What you will do:
According to the forum thread excerpt, roughly how large was the performance gap between FS and OH in the test runs?

Excerpted text:
BEGIN

I'd be happy to test if nobody has.
@danfickle Good starting point. I did a few test runs with a 18-page test document (will try to clean it up from any proprietary/private info to provide a public test sample of the reports I generate) with nothing but default fonts and rather simple tables. 25 runs for each converter, measuring times (although not resource usage, but then, we rarely generate hundreds-of-pages reports so that represents one of my most frequent use cases)
Here are the test results:
benchmark_pdfgen.xlsx
So far, I've found the performance gap between FS and OH to be around 30%.
(LOL at GitHub that doesn't support OpenDocument documents!)
Now I'll try with the really heavy hundred-of-pages CPU-draining workloads :)
Testcase:
testcase_fs_oh.tar.gz
Forgot to tell my setup: this is my dev laptop (a quite ancient Core 2 Duo P8600 with 6GB DDR2 RAM and 500GB of good ol' spinning rust storage) running both generators inside a J2EE container (WildFly 11.0)
All right then!
And once again, thanks for improving the library!
More docs please. More examples.
Great project though, works nicely for me, just would like to know all the things I can do and more importantly can't do
Implementing flexbox layout (#69) will be a huge improvement

END

Recorded information:

BEGIN

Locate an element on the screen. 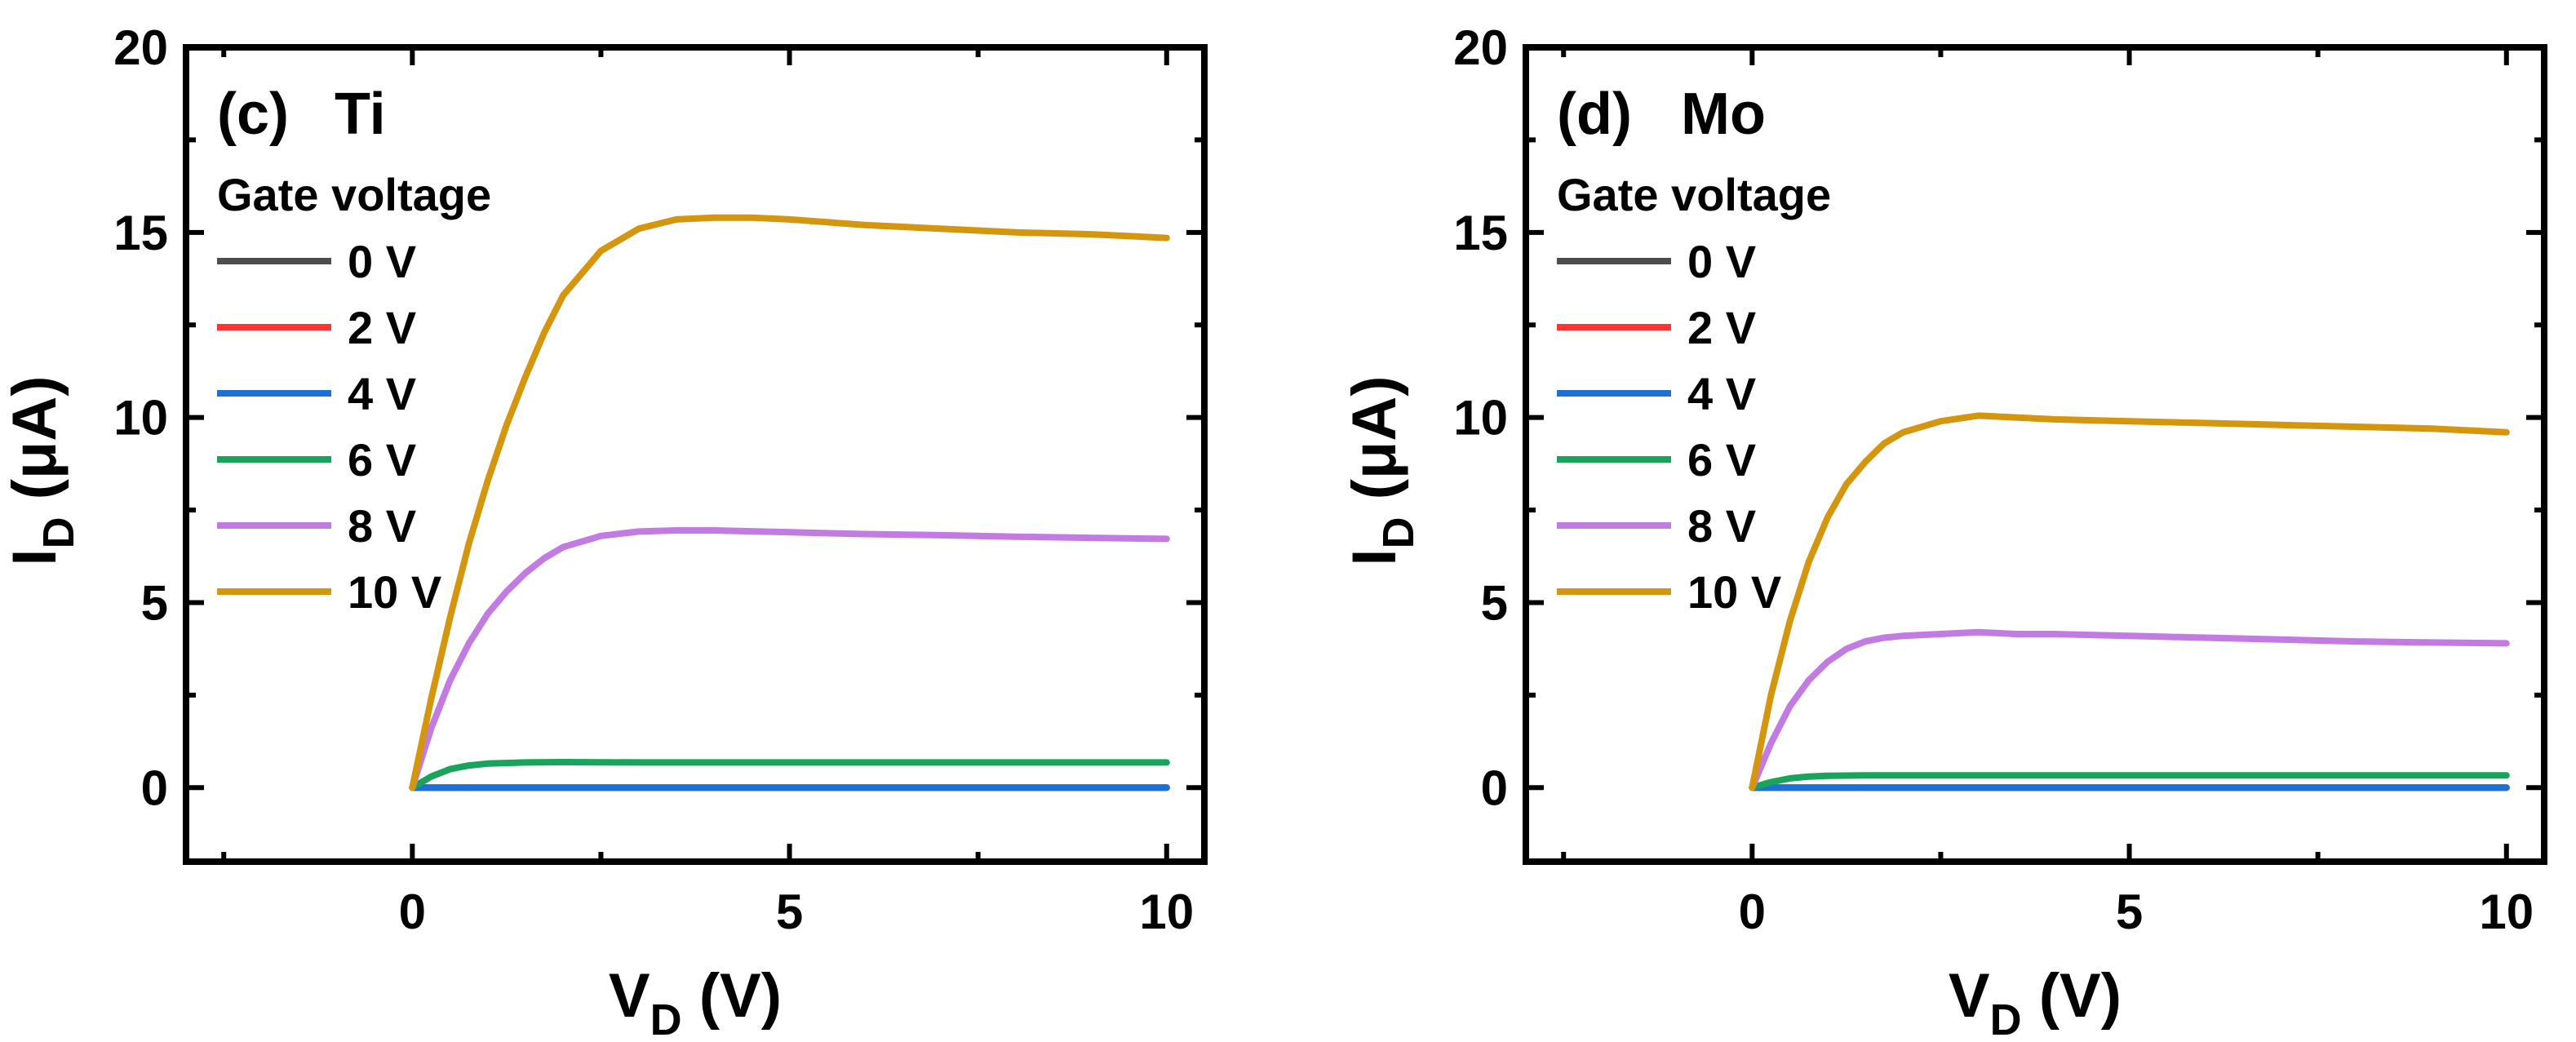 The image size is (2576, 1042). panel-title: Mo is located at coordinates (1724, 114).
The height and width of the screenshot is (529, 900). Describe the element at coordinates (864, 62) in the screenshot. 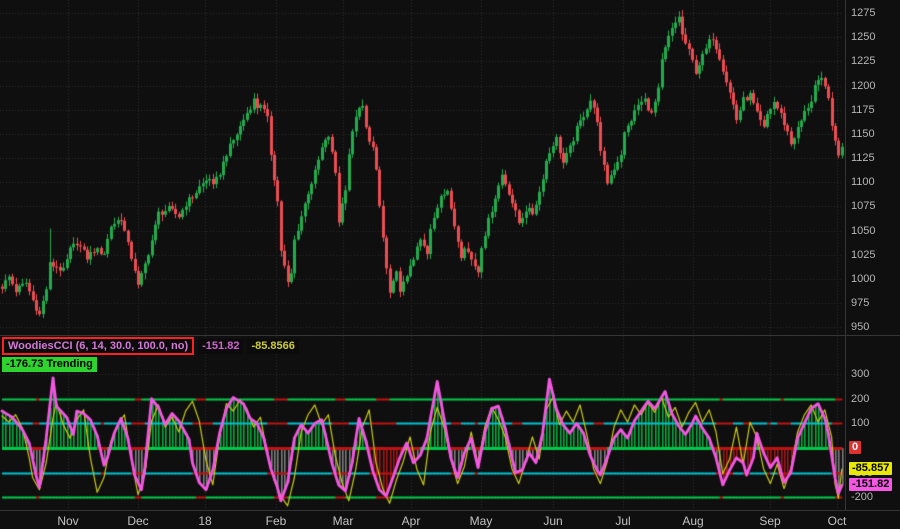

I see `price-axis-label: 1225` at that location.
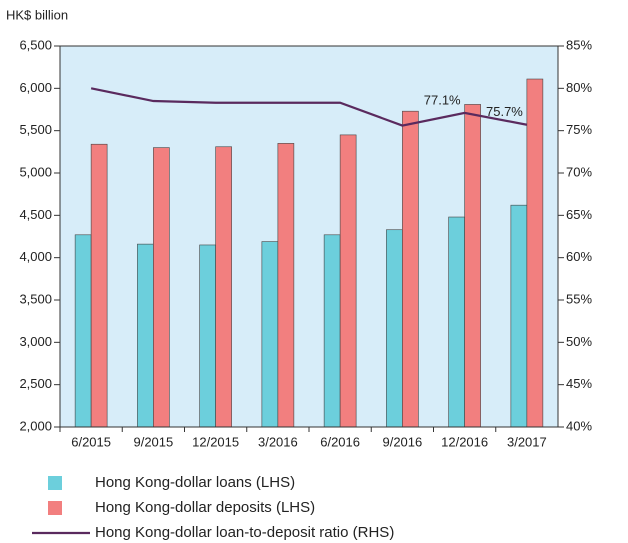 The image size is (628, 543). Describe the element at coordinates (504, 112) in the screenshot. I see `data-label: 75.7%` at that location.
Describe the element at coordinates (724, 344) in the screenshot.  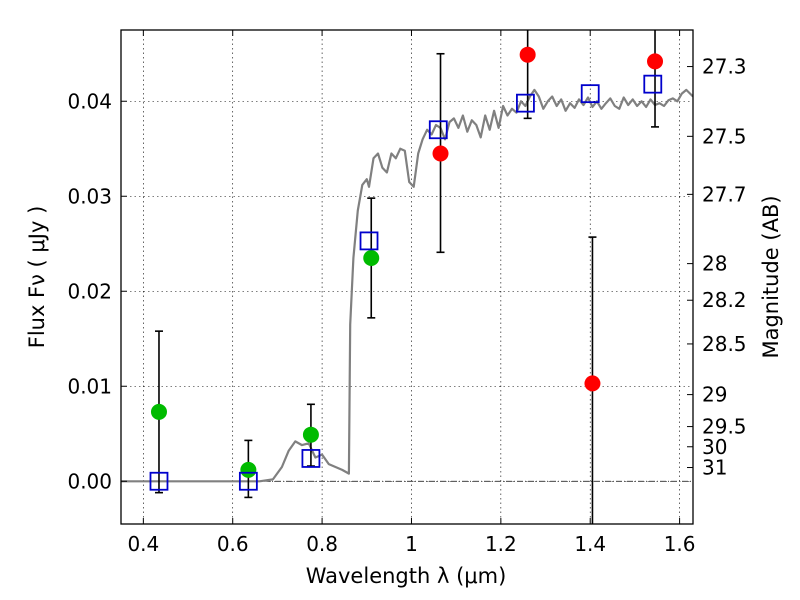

END
BEGIN

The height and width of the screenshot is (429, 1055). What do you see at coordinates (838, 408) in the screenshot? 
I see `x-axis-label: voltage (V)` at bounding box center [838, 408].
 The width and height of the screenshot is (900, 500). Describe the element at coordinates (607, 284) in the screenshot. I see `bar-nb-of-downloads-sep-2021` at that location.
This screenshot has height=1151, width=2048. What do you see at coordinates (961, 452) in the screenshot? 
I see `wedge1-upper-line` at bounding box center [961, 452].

END

Output of the task:
Around 30%.